En outre, aucun territoire ne serait cédé par l’Ukraine à la Russie, à l’exception de la Crimée, qui serait reconnue par les États-Unis comme russe (la seule concession faite par Witkoff ?), et la Russie n’exercerait son «contrôle» que sur les quatre oblasts qu’elle revendique actuellement, mais uniquement jusqu’à la ligne de conflit ; le territoire situé au-delà de cette ligne resterait sous contrôle ukrainien (voir ici la «carte Kellogg»). La centrale nucléaire de Zaporijia serait un territoire neutre détenu et géré par les États-Unis. Il n’est fait aucune mention des villes de Zaporijia et Kherson, qui ont été constitutionnellement intégrées à la Russie, mais se trouvent au-delà de la ligne de contact.
Apparemment, le plan ne prévoit aucune solution politique et laisse à l’Ukraine la liberté de revendiquer tous ses anciens territoires, à l’exception de la Crimée.
Le territoire ukrainien à l’ouest du Dniepr serait toutefois divisé en trois zones de responsabilité : britannique, française et allemande (c’est-à-dire gérées par les forces de l’OTAN). Enfin, aucune garantie de sécurité n’a été offerte par les États-Unis.
Rubio a ensuite transmis les détails du plan au ministre russe des Affaires étrangères Lavrov, qui a calmement déclaré que tout plan de cessez-le-feu devait en premier lieu résoudre les causes profondes du conflit en Ukraine.
Witkoff s’envole cette semaine pour Moscou afin de présenter ce plan «raté» à Poutine et obtenir son accord. Les Européens et les Ukrainiens doivent se réunir mercredi prochain à Londres pour répondre à Trump.
Quelle sera la suite ? De toute évidence, le plan Kellogg ne «passera pas» . La Russie ne l’acceptera pas, et Zelensky probablement non plus (même si les Européens s’efforceront de le persuader, dans l’espoir de «prendre Moscou à contre-pied» en présentant la Russie comme le «trouble-fête» incontournable). Selon certaines informations, Zelensky aurait déjà rejeté la disposition relative à la Crimée.
Pour les Européens, l’absence de garanties de sécurité ou de soutien de la part des États-Unis pourrait s’avérer fatale à leur aspiration à déployer des troupes en Ukraine dans le cadre d’un cessez-le-feu.
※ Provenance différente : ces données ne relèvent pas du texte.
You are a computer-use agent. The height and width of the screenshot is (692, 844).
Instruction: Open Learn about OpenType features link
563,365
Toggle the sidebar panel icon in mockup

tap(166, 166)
Trump va-t-il vraiment se désengager de l’Ukraine ? Cela semble peu probable, étant donné que les dirigeants néoconservateurs américains diront à Trump que cela affaiblirait le discours américain sur «la paix par la force». Trump pourrait adopter une posture de soutien «discret» à l’Ukraine, tout en déclarant que «cette guerre n’a jamais été la sienne», alors qu’il cherche à «gagner» sur le front commercial avec la Russie.
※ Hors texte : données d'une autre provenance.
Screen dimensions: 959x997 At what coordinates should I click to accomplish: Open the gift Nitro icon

En fin de compte, Kellogg n’a pas bien servi son patron. Les États-Unis ont besoin de relations de travail efficaces avec la Russie. Le contingent Kellogg a contribué à la grave erreur d’appréciation de Trump à l’égard de la Russie. Poutine est un acteur sérieux, qui dit ce qu’il pense et pense ce qu’il dit.
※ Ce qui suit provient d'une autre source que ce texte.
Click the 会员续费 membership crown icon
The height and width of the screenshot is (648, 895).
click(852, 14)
Le colonel Macgregor résume ainsi la situation :
«Trump a tendance à voir le monde à travers le prisme des négociations. [Mettre fin à la guerre en Ukraine] n’est pas une question de négociations. Il s’agit de la vie et de la mort de pays et de peuples. Il n’y a aucun intérêt à conclure un accord à court terme qui élèverait Trump ou son administration à la grandeur. Donald Trump n’aura rien à y gagner personnellement. Cela n’a jamais été le cas».